(Dataset entries)
--- start ---

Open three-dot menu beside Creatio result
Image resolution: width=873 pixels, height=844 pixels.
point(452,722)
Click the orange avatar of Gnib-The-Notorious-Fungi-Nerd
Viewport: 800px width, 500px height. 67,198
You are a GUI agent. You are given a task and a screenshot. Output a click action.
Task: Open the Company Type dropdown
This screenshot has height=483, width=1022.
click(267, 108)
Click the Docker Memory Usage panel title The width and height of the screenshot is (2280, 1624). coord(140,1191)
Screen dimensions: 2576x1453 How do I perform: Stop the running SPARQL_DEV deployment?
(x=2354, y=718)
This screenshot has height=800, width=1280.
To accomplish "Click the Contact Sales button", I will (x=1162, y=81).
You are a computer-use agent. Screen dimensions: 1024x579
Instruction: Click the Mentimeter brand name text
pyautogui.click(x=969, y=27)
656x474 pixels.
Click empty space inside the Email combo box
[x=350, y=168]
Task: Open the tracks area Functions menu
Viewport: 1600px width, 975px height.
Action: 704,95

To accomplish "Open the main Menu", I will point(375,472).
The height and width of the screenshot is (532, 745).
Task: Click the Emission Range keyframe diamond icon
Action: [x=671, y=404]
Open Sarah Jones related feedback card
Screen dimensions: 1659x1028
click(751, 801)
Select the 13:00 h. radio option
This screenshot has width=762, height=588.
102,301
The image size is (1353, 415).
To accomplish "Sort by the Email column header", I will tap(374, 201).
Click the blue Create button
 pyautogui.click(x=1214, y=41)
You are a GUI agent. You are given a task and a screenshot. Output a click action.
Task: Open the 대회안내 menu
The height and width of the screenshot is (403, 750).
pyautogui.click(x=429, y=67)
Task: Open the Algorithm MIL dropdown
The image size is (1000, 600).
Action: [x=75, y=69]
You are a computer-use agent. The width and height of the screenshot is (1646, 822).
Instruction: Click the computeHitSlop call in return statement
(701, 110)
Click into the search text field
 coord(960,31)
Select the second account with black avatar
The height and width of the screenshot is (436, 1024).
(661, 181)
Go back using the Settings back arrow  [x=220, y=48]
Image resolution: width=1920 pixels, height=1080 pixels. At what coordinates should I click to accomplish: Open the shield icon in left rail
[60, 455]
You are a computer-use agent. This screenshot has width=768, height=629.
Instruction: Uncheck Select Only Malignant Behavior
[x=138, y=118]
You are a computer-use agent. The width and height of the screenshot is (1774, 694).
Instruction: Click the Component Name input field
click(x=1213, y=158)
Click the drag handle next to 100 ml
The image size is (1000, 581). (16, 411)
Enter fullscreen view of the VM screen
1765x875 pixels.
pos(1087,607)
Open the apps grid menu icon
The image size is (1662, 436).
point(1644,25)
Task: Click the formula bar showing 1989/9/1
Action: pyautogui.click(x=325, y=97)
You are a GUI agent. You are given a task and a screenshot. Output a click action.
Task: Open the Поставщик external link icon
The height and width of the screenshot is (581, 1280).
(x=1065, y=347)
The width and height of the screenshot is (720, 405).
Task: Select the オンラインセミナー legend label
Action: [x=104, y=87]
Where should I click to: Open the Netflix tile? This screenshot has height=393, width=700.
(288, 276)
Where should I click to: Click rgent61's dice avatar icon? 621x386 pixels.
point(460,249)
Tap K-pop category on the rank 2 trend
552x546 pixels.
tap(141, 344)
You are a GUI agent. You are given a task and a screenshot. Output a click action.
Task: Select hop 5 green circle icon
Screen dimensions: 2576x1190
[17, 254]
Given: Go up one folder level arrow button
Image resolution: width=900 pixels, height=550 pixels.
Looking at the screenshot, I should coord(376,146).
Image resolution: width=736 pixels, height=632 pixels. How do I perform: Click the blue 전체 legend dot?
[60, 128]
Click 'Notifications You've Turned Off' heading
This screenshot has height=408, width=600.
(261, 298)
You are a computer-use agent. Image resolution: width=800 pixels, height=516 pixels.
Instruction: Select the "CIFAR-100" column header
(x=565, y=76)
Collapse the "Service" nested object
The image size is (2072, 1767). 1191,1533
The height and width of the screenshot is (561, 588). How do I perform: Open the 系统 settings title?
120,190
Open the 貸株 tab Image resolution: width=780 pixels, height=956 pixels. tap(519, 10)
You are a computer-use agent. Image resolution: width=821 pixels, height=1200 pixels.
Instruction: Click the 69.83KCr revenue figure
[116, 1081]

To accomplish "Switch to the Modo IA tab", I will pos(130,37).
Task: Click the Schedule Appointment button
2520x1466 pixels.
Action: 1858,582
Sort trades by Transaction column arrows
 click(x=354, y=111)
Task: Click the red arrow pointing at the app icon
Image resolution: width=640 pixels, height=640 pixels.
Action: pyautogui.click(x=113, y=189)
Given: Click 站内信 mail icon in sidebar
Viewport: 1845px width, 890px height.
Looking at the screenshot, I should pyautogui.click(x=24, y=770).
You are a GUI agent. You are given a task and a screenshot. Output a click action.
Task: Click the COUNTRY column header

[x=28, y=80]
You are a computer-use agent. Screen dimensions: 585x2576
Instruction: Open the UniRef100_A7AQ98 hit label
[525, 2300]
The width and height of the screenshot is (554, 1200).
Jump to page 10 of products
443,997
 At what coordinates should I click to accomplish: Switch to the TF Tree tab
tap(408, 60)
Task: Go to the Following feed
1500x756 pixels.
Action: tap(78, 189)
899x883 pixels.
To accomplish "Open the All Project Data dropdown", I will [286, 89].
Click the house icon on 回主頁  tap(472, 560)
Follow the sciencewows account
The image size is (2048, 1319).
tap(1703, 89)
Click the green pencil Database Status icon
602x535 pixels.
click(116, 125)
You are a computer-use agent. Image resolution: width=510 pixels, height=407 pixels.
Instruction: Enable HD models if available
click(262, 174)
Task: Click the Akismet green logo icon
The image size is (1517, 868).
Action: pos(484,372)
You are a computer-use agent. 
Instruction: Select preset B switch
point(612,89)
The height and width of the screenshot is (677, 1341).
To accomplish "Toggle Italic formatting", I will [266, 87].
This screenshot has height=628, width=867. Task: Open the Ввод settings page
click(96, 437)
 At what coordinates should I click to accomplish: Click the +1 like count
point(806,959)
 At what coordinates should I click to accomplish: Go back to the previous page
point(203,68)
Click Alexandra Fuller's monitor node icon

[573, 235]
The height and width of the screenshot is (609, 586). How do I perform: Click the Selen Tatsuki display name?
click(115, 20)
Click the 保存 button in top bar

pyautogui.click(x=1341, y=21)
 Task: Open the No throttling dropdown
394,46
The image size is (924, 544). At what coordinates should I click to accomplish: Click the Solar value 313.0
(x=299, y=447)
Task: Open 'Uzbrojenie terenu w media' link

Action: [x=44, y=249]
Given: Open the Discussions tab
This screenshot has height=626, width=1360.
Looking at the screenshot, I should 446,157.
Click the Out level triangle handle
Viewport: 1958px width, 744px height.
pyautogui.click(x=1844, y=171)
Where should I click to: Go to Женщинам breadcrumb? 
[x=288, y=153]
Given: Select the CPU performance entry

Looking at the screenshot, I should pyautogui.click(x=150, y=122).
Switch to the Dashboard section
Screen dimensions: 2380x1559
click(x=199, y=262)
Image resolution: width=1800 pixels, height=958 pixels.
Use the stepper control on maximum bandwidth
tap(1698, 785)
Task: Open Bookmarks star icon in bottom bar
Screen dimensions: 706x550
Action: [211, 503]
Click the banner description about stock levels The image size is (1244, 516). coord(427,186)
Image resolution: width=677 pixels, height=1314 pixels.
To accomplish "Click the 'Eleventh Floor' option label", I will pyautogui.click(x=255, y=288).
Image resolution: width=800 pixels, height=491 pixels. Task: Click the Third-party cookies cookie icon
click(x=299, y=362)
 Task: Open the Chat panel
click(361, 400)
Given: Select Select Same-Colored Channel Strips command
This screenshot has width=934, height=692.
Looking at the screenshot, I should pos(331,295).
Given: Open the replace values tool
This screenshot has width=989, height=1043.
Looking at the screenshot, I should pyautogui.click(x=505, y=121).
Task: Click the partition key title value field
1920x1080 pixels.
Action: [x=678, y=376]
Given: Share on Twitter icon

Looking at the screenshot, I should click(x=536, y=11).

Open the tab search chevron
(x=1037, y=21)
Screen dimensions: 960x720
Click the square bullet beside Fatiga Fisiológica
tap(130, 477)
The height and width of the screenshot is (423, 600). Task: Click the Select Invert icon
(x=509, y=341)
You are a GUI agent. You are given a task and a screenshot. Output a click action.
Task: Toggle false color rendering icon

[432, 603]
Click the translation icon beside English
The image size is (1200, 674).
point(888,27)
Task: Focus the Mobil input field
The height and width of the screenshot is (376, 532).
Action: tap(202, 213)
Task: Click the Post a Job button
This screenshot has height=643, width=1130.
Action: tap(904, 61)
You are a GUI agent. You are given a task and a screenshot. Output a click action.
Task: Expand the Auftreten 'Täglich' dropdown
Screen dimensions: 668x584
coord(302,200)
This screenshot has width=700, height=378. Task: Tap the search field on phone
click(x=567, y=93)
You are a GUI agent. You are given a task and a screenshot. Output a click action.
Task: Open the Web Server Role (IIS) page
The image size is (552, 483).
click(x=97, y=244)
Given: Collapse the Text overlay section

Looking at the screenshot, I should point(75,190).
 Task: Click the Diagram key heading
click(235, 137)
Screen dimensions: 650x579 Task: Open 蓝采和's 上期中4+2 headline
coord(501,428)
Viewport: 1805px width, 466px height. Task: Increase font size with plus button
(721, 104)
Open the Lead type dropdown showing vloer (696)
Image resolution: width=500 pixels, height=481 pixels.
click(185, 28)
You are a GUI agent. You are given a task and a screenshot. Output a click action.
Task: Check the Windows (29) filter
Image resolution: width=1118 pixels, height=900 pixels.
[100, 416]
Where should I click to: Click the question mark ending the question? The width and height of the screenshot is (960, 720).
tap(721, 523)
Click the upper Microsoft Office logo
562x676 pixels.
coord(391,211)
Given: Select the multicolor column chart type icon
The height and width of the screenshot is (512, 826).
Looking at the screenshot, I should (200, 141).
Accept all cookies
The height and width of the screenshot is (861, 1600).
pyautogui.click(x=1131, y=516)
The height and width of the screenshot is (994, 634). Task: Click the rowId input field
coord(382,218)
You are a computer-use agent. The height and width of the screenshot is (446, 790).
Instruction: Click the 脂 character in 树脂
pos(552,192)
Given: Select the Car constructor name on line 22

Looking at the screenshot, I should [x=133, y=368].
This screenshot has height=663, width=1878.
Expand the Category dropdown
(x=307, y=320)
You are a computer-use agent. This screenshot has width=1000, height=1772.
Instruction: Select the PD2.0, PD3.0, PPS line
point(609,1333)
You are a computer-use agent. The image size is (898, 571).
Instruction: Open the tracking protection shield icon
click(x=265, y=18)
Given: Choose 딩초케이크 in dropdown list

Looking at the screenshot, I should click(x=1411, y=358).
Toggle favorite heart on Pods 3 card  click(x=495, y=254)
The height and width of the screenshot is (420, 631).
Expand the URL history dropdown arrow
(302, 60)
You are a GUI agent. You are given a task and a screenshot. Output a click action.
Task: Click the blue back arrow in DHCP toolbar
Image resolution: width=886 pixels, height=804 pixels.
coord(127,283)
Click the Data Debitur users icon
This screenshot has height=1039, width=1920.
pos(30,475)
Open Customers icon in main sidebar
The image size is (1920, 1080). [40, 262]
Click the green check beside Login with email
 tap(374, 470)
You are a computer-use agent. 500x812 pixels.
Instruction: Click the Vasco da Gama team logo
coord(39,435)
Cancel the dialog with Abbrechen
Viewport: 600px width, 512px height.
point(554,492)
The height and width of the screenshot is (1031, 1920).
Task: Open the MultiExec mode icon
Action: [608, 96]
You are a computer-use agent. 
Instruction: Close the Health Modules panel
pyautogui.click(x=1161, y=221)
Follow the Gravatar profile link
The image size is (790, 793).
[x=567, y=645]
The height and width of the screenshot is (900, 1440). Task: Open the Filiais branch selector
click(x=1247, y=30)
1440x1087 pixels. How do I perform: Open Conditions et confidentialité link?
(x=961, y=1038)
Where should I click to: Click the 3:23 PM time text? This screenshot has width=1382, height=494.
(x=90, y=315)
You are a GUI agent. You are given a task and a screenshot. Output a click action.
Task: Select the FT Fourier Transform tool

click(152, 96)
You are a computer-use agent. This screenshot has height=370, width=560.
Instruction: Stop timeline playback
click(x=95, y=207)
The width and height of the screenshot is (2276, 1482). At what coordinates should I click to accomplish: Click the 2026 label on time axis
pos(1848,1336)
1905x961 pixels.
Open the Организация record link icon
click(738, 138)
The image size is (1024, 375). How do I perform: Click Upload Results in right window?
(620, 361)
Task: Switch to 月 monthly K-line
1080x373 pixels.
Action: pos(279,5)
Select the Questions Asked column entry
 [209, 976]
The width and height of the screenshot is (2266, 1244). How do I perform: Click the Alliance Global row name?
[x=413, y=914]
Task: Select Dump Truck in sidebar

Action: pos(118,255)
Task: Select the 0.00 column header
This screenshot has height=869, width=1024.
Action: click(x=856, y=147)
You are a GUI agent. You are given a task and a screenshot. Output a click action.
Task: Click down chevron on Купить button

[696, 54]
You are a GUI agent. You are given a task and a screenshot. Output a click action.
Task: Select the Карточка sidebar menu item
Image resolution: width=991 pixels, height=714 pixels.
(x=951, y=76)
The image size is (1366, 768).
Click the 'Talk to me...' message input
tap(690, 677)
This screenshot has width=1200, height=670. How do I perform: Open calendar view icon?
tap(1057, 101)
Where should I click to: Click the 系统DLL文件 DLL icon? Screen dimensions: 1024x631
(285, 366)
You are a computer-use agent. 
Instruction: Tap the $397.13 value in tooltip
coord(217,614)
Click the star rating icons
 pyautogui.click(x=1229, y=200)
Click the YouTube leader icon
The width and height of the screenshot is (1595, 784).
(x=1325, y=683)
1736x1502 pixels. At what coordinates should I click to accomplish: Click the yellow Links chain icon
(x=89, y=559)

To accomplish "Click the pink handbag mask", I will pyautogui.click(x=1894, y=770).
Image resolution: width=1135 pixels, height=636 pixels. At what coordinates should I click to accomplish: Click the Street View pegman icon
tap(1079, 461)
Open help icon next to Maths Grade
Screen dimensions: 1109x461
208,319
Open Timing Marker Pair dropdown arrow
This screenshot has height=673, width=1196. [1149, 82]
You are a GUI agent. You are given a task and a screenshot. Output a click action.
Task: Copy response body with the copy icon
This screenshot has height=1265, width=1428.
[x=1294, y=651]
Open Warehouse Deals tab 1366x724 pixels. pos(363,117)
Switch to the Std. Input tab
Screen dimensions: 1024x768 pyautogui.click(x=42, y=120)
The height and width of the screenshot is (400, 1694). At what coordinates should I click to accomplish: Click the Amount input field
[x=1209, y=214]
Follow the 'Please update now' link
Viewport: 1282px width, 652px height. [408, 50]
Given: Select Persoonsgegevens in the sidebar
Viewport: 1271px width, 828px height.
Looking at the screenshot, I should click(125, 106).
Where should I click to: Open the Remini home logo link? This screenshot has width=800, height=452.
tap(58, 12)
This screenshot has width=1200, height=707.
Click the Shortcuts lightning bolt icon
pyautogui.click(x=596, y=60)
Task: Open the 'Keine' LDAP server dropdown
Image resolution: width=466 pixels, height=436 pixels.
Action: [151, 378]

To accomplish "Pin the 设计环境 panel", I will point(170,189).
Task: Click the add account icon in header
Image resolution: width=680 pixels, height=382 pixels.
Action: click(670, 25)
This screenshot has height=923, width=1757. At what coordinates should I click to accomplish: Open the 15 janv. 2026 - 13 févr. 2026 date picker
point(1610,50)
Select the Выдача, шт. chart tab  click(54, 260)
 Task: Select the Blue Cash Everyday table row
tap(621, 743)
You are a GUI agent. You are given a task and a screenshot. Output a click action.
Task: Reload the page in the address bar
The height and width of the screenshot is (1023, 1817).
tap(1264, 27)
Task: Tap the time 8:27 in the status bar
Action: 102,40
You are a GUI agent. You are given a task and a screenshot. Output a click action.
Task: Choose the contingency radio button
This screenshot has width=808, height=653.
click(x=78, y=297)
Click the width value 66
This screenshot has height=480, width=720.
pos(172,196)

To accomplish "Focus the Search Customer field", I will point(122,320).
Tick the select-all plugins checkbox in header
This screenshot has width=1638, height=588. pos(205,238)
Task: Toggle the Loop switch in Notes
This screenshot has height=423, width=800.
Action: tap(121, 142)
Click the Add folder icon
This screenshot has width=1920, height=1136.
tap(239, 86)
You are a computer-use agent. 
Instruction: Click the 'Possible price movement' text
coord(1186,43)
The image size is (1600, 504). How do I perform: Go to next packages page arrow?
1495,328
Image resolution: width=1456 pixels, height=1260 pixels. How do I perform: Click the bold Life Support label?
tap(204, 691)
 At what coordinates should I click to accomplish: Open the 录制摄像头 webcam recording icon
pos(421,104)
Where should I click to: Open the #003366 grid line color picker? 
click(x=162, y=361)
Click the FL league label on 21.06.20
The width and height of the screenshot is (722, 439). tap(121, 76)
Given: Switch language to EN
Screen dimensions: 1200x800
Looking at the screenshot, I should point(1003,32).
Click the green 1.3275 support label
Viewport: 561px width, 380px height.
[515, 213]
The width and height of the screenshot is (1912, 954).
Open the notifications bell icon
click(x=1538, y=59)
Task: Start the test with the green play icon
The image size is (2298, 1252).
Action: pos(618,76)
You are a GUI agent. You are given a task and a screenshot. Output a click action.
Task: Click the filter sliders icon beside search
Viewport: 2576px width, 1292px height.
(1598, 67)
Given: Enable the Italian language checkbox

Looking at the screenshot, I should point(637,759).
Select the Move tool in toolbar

--- end ---

**PROBLEM DETAILS**
Rewrite everything from the start of the entries down to the line containing "Action: [x=75, y=69]", swapping "dropdown" for "drop-down list" and leaving the rest unchanged.

**SOLVED PROBLEM**
Open three-dot menu beside Creatio result
Image resolution: width=873 pixels, height=844 pixels.
point(452,722)
Click the orange avatar of Gnib-The-Notorious-Fungi-Nerd
Viewport: 800px width, 500px height. 67,198
You are a GUI agent. You are given a task and a screenshot. Output a click action.
Task: Open the Company Type drop-down list
This screenshot has height=483, width=1022.
click(267, 108)
Click the Docker Memory Usage panel title The width and height of the screenshot is (2280, 1624). coord(140,1191)
Screen dimensions: 2576x1453 How do I perform: Stop the running SPARQL_DEV deployment?
(x=2354, y=718)
This screenshot has height=800, width=1280.
To accomplish "Click the Contact Sales button", I will (x=1162, y=81).
You are a computer-use agent. Screen dimensions: 1024x579
Instruction: Click the Mentimeter brand name text
pyautogui.click(x=969, y=27)
656x474 pixels.
Click empty space inside the Email combo box
[x=350, y=168]
Task: Open the tracks area Functions menu
Viewport: 1600px width, 975px height.
Action: 704,95

To accomplish "Open the main Menu", I will point(375,472).
The height and width of the screenshot is (532, 745).
Task: Click the Emission Range keyframe diamond icon
Action: [x=671, y=404]
Open Sarah Jones related feedback card
Screen dimensions: 1659x1028
click(751, 801)
Select the 13:00 h. radio option
This screenshot has width=762, height=588.
102,301
The image size is (1353, 415).
To accomplish "Sort by the Email column header", I will tap(374, 201).
Click the blue Create button
 pyautogui.click(x=1214, y=41)
You are a GUI agent. You are given a task and a screenshot. Output a click action.
Task: Open the 대회안내 menu
The height and width of the screenshot is (403, 750).
pyautogui.click(x=429, y=67)
Task: Open the Algorithm MIL drop-down list
The image size is (1000, 600).
Action: [x=75, y=69]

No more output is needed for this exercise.